Compare Distributions
A grain processor has two corn crops with aflatoxin levels below 20 parts per billion and are safe for human consumption. However, because aflatoxin varies widely across yields, he wants to compare the levels of aflatoxin in each of the yields. This example uses the file aflatoxin20.sav . Use the two-sample Kolmogorov-Smirnov test to determine whether the distribution of aflatoxin differs significantly between the two safe yields.
Related Procedures
You should use the Mann-Whitney test when you want to test for differences between two groups but you are testing an ordinal variable or you have a scale variable that in some other ways does not conform to the assumptions of the independent-samples t test.
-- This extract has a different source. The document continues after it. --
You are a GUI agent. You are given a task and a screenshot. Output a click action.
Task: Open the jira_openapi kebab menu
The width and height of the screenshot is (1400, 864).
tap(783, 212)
The Mann-Whitney and Wilcoxon tests assume that the variable you are testing is at least ordinal and that its distribution is similar in both groups. You can use the two-sample Kolmogorov-Smirnov test to validate the assumption of similar distributions. The two-sample Kolmogorov-Smirnov test tests the null hypothesis that two samples have the same distribution. It's a very flexible test because no specific shape is assumed for the underlying distribution. However, because the test makes no assumptions, it is sensitive to differences in both location and scale. You may want to center the test variable if you are not interested in location differences; additionally, you may want to standardize the test variable to remove both location and scale. You can alternatively use the Crosstabs procedure to test for differences between two or more groups of an ordinal or nominal variable. If your test variable passes the stricter conditions of the two-sample t test, you can use the Independent-Samples T Test procedure. If your grouping variable has more than two groups, try the Tests for Several Independent Samples Tests procedure. If the samples defined by your grouping variable are not independent, try the TwoRelated-Samples Tests procedure.